## Problem to work on
Report, word for word, every line of the material that contains "computer".

..........

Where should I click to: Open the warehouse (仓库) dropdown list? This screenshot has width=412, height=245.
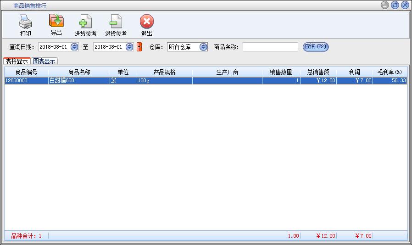[x=203, y=47]
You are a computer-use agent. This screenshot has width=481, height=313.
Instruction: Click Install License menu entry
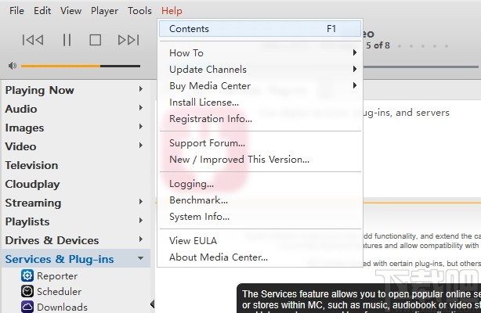(204, 103)
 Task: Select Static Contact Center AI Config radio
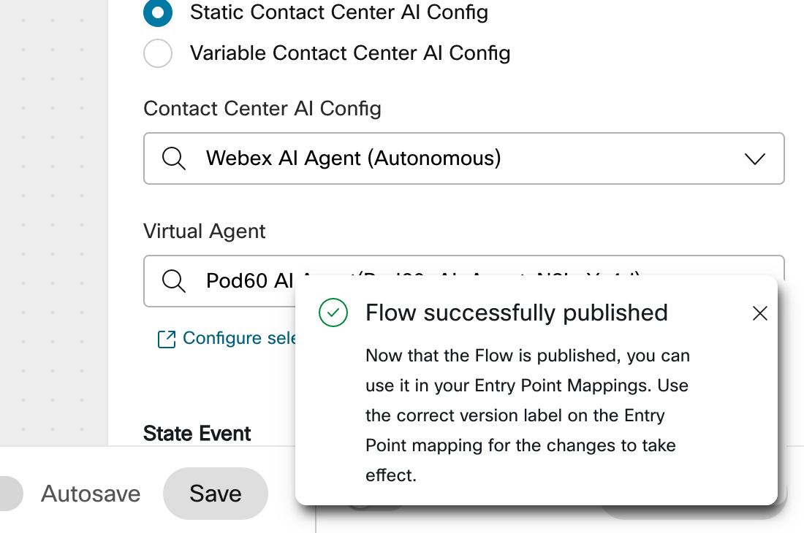coord(158,12)
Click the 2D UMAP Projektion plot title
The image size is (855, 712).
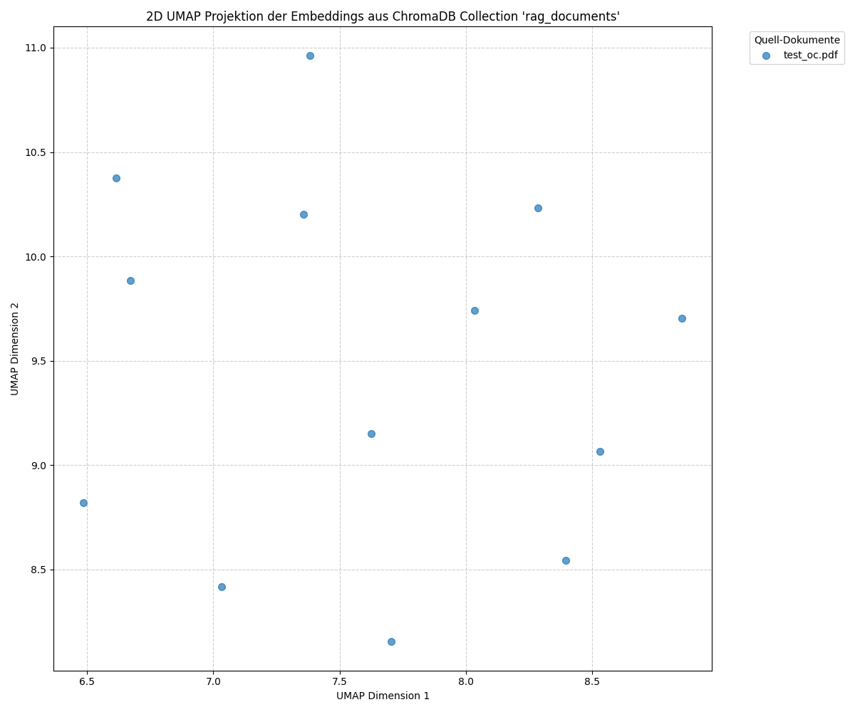[383, 16]
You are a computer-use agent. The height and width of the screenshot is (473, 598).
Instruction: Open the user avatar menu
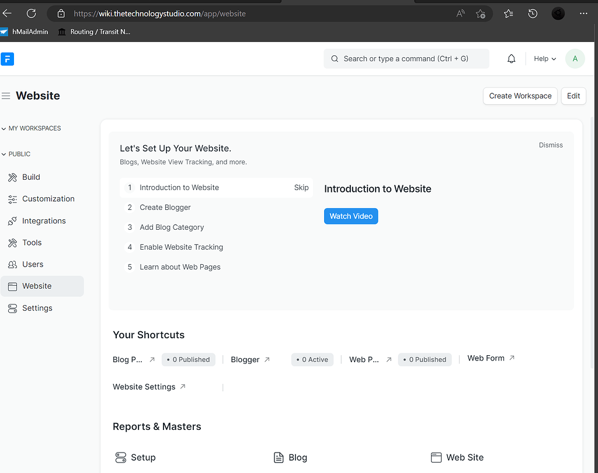575,58
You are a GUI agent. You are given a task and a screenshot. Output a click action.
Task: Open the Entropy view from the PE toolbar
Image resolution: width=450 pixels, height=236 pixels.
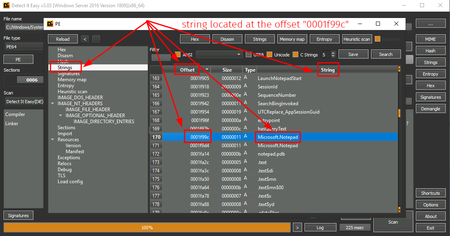[324, 39]
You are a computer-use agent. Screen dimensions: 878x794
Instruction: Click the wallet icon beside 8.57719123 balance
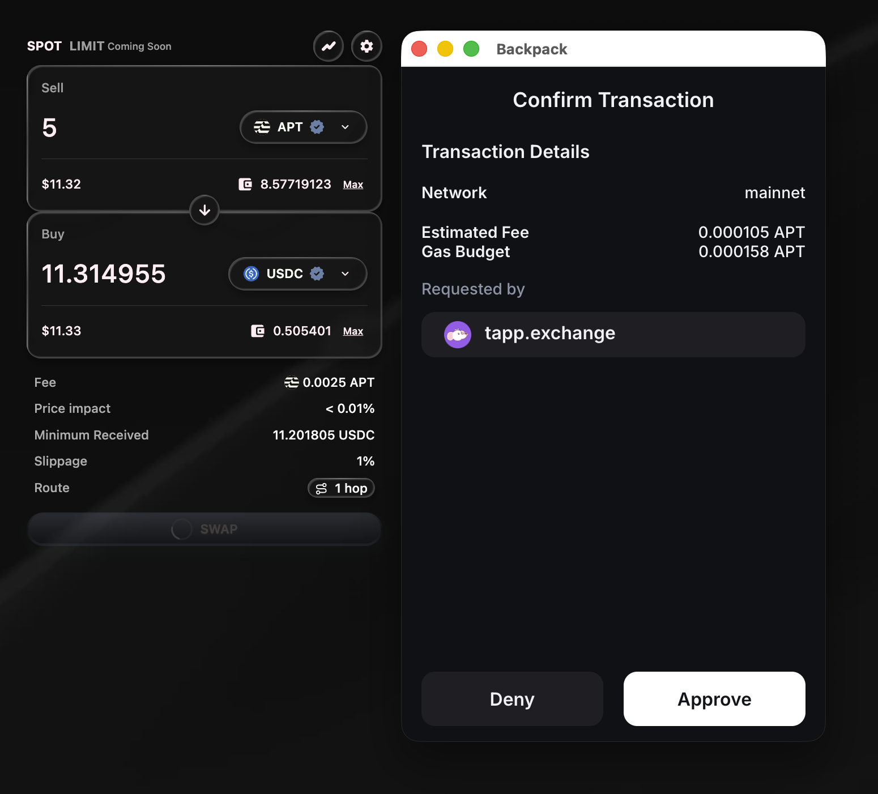point(245,184)
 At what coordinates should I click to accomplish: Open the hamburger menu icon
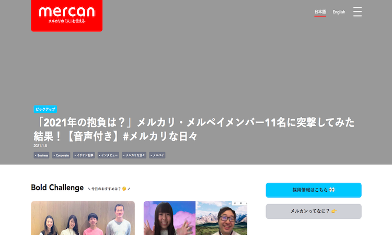tap(358, 11)
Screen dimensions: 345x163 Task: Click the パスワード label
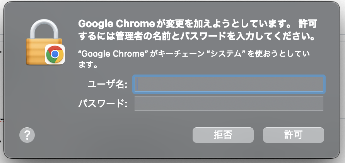point(103,103)

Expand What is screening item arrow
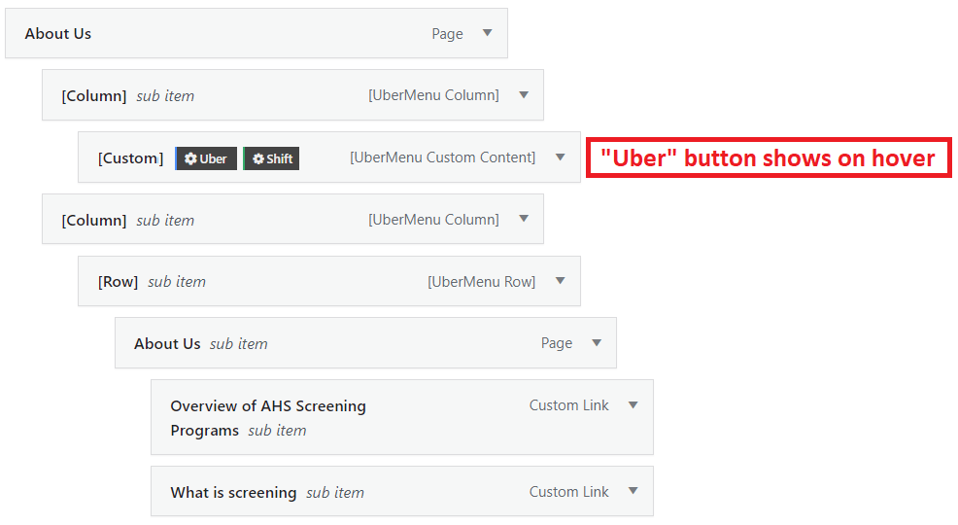pos(633,491)
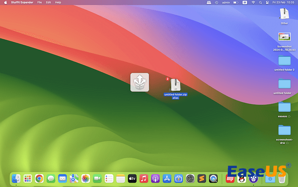Select the untitled folder.zip alias file
298x187 pixels.
click(x=176, y=85)
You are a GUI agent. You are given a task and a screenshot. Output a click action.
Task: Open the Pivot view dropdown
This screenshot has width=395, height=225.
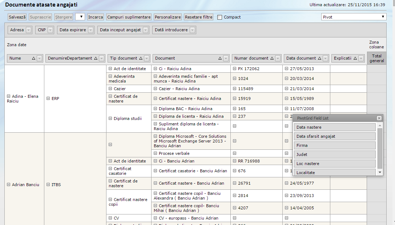click(354, 17)
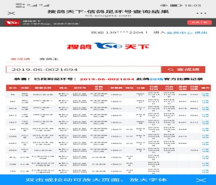Click the red ring number 2019-06-0021694 text
This screenshot has width=216, height=185.
[107, 79]
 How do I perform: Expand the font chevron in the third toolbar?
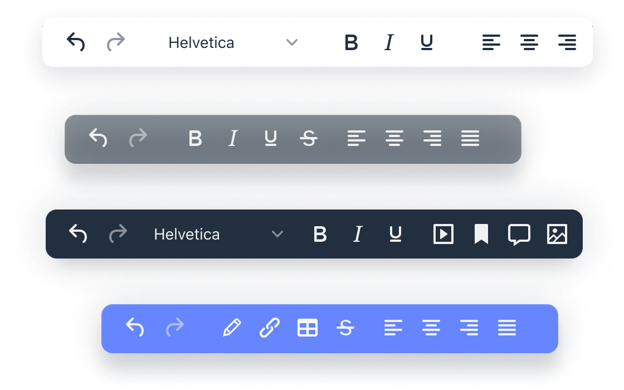(x=277, y=235)
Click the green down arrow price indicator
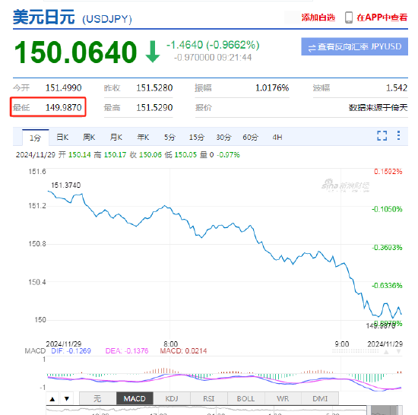Image resolution: width=418 pixels, height=415 pixels. coord(153,52)
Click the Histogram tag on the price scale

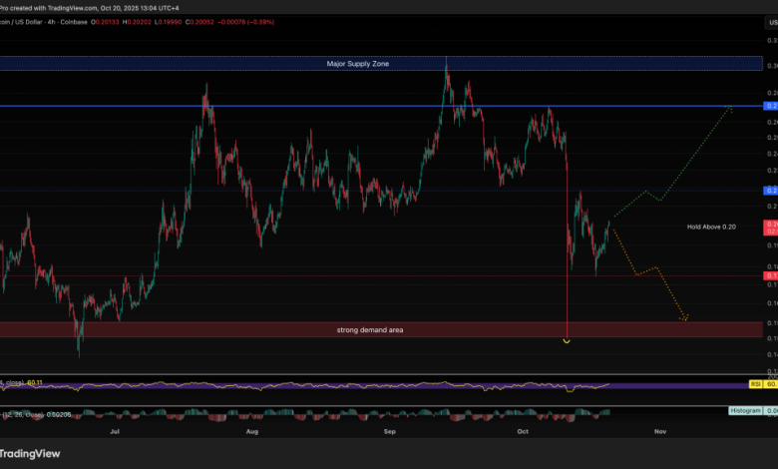coord(744,410)
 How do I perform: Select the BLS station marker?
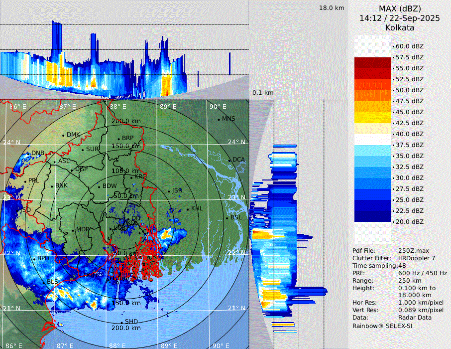click(44, 282)
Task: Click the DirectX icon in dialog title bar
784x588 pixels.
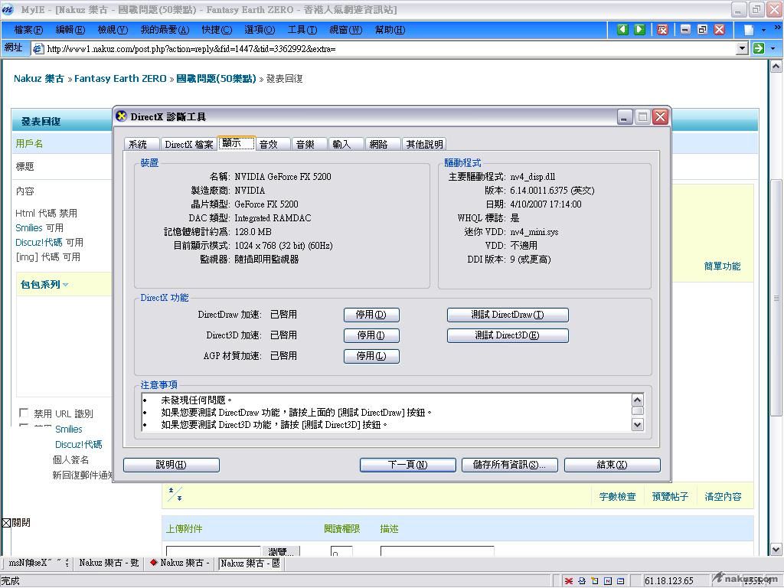Action: [x=122, y=116]
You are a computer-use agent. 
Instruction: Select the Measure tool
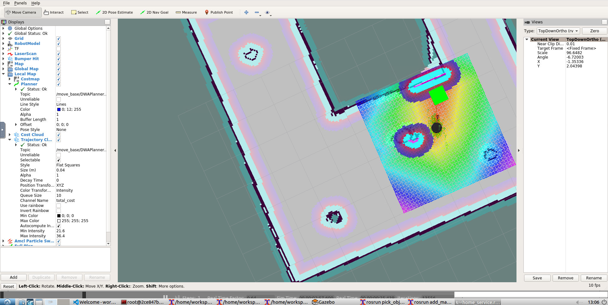(186, 12)
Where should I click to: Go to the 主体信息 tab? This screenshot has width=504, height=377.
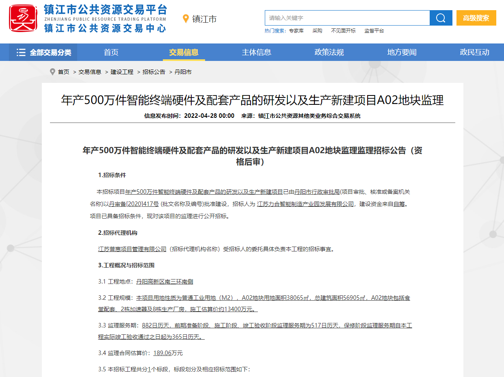coord(256,52)

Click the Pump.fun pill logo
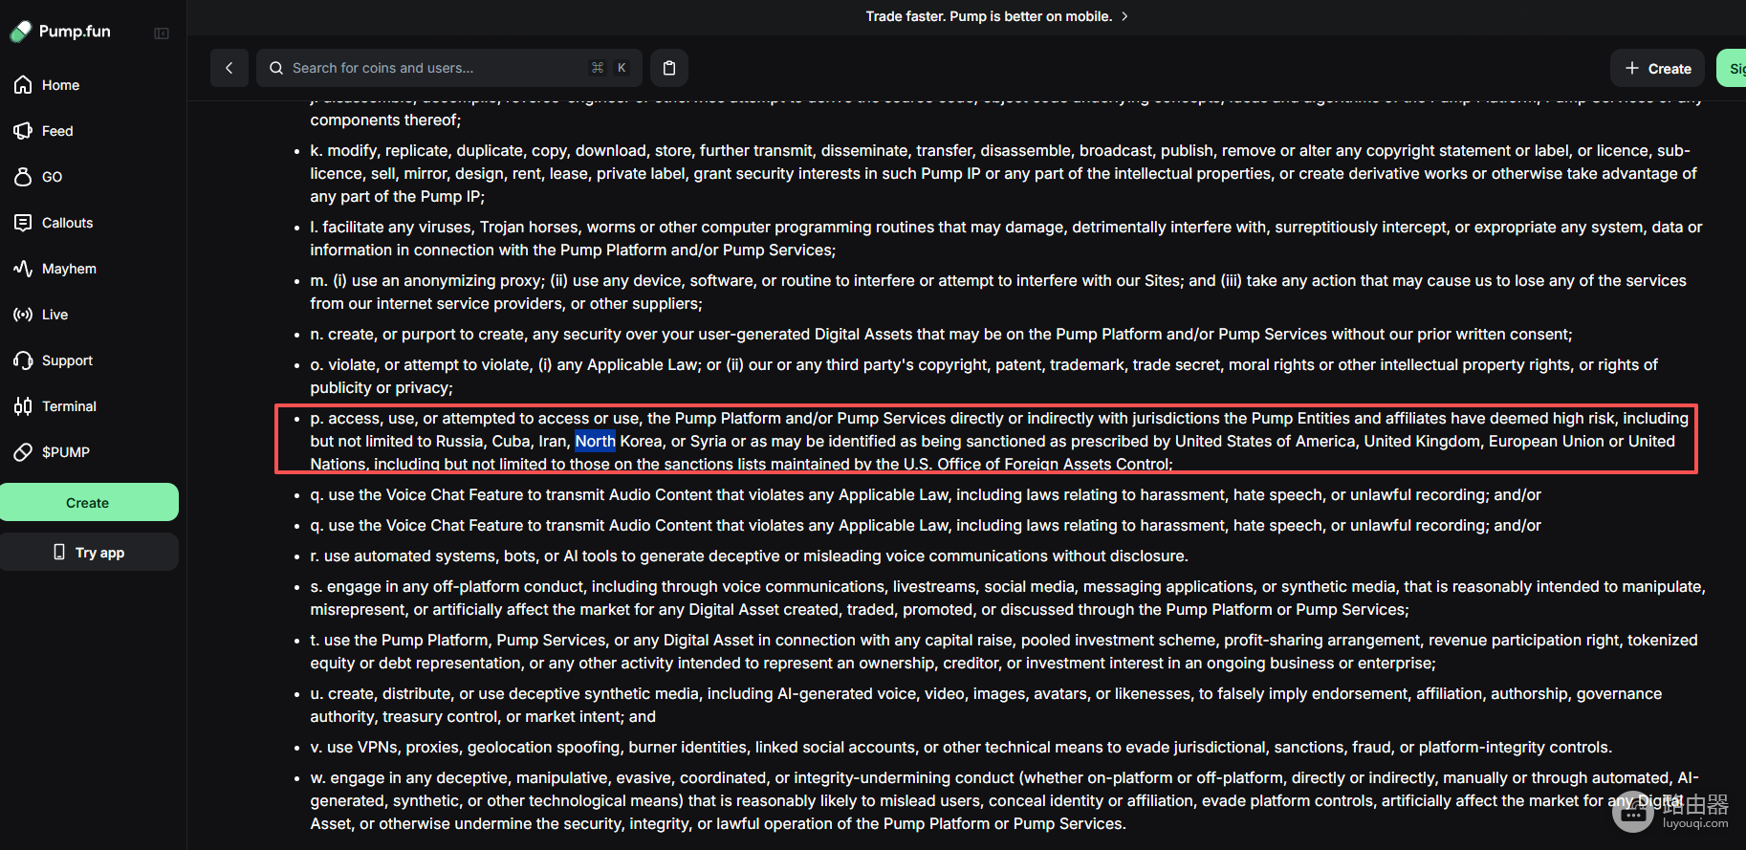(21, 32)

..........

## Answer box
You are a computer-use agent. This screenshot has width=481, height=313.
You are a computer-use agent. The height and width of the screenshot is (473, 598).
You are a computer-use agent. Screen dimensions: 878x794
You are a computer-use agent. 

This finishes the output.